The Board said they hope this change will help address the racial bias concerns, as well as eliminate confusion surrounding access to parties and streamline identification of partygoers in emergencies. There are concerns, however, around how attainable such IDs will be for off-campus guests, especially those not attending a college, and whether the move is any improvement from the previous system of a vouching TriCo student and sign-in sheet, a process which typically involved a Bouncer recording a photo of a guest’s ID. In the ID update email, the Board alluded to other future unnamed policy changes that they hoped would begin to alleviate racial bias concerns and declared that “all of the Quaker Bouncer decisions are motivated by respect for our fellow community members. We have not lost sight of our mission as active bystanders and community stewards and we are committed to making Haverford party culture peaceful, fun, and safe.”

Former bouncer Rosie Silvers ‘22 had this to say of the changes: “I think it has a lot of really good intent and in a lot of ways is a really important part of how students can help take care of each other, trust each other, and have an active role in creating healthy spaces on campus—but at the same time I think that giving power to students is always a two-edged sword, and in some ways the power that students have over each other in that position can be exploited just as almost any powerful position can be. So I think it’s important that we’re reconsidering that role and thinking about how it can be manipulated.”
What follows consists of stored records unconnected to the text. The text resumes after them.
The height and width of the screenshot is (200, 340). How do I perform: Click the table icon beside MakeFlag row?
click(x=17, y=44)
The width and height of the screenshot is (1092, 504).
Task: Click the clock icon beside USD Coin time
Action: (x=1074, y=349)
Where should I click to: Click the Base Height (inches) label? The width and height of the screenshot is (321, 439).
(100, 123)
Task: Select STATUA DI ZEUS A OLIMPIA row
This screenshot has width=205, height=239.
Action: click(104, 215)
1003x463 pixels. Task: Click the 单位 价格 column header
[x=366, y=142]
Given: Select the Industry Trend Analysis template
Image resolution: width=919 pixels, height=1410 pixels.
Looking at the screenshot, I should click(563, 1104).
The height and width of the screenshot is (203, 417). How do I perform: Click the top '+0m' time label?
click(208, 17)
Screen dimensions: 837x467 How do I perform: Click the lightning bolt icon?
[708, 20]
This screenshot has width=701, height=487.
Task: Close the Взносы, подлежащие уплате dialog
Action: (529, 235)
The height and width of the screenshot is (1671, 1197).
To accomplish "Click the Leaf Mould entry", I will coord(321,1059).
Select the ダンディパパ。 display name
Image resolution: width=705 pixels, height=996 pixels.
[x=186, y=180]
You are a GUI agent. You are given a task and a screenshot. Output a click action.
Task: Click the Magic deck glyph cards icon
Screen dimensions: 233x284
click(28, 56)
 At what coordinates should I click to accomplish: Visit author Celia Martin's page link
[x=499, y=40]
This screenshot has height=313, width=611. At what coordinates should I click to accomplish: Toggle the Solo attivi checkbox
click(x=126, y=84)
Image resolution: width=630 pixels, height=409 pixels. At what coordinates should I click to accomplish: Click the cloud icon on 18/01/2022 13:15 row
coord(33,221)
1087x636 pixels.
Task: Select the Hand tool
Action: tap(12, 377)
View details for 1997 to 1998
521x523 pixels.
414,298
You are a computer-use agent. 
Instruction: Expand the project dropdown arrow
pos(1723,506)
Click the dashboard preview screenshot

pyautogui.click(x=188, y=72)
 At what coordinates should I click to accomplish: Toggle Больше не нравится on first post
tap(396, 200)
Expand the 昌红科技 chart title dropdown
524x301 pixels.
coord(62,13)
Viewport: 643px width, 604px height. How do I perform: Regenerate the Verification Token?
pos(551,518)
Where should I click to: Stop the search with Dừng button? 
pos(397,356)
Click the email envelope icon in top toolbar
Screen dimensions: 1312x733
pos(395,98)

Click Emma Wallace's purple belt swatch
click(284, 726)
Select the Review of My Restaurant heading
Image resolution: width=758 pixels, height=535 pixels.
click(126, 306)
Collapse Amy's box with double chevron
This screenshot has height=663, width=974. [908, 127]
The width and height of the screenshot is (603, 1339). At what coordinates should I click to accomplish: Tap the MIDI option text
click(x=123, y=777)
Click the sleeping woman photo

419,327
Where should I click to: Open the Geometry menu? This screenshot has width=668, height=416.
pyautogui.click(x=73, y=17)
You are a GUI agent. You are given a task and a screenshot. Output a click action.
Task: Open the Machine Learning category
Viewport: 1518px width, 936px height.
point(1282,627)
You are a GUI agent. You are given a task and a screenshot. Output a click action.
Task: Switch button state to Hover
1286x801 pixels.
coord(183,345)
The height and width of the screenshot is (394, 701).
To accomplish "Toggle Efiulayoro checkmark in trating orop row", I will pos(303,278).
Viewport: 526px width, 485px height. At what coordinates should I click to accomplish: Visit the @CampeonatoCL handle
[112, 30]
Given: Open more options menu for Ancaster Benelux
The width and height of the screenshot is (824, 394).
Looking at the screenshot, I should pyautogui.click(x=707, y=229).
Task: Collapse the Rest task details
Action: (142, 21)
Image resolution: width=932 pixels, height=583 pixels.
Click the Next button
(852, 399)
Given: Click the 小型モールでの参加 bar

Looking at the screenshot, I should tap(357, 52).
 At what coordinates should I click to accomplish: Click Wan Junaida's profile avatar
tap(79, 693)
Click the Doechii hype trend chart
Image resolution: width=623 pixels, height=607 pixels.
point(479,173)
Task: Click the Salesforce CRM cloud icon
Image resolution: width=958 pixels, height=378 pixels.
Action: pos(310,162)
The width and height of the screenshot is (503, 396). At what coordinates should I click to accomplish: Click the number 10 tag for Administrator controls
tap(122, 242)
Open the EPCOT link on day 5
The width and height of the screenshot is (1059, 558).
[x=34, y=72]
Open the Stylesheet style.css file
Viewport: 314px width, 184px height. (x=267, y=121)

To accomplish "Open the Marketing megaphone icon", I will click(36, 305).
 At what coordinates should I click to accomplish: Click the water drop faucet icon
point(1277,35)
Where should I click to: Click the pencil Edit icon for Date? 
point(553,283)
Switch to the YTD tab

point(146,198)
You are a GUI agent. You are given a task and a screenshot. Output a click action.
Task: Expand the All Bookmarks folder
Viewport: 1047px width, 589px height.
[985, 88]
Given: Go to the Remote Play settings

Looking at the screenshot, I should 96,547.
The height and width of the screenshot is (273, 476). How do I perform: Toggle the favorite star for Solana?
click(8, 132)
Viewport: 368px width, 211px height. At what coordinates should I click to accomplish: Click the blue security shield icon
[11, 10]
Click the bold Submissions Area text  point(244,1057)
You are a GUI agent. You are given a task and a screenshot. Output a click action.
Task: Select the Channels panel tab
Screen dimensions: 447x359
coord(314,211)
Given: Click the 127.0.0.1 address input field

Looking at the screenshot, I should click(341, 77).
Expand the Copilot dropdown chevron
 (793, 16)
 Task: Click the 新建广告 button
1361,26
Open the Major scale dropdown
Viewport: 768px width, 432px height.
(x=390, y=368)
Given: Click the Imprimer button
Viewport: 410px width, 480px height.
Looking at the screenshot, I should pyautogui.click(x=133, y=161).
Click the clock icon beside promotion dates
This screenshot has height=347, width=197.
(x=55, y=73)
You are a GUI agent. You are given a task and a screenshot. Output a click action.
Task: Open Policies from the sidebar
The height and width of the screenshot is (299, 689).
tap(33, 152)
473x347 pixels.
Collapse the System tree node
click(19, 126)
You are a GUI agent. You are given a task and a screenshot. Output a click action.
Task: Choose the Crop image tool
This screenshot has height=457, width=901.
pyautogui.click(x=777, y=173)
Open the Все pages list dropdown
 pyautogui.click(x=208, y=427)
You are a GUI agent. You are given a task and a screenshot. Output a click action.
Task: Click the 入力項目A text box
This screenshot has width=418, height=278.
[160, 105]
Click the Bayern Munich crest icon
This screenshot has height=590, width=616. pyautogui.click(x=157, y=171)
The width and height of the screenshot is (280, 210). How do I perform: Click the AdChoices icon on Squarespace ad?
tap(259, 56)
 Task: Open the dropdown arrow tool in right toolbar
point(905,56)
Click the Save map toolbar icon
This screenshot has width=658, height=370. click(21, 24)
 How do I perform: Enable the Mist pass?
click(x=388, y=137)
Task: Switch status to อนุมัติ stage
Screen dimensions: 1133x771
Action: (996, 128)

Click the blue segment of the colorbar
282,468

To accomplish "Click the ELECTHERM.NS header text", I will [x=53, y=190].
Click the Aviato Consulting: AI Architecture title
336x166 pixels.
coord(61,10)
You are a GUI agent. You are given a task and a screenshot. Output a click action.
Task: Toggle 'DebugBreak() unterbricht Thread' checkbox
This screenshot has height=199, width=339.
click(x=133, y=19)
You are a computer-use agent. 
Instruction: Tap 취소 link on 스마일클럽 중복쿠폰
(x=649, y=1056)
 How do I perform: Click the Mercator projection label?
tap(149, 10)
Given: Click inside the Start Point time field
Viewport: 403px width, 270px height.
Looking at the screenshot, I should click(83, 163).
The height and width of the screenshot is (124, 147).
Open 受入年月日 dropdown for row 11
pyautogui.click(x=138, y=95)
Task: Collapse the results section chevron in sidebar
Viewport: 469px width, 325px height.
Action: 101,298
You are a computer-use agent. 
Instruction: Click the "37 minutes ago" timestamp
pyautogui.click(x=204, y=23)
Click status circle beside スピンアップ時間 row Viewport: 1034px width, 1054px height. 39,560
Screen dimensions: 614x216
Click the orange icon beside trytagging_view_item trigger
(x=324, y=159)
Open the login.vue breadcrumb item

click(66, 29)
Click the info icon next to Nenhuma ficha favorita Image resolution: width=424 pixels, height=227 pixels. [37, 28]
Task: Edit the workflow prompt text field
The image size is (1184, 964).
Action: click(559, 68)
[Corrections and Clarification: An earlier version of this article reported Quaker Bouncer Co-Head Joseph Staruski as the author of the follow-up email regarding the change in ID policy. The email was actually written by the entire Quaker Bouncer Board and sent to all students via Staruski’s email account. Staruski’s class year is 2020, not 2021 as previously reported. Additionally, though Quaker Bouncers were previously able to use student credentials other than Tri-Co ID cards to admit students into parties, this was never allowed by official Quaker Bouncer guidelines.]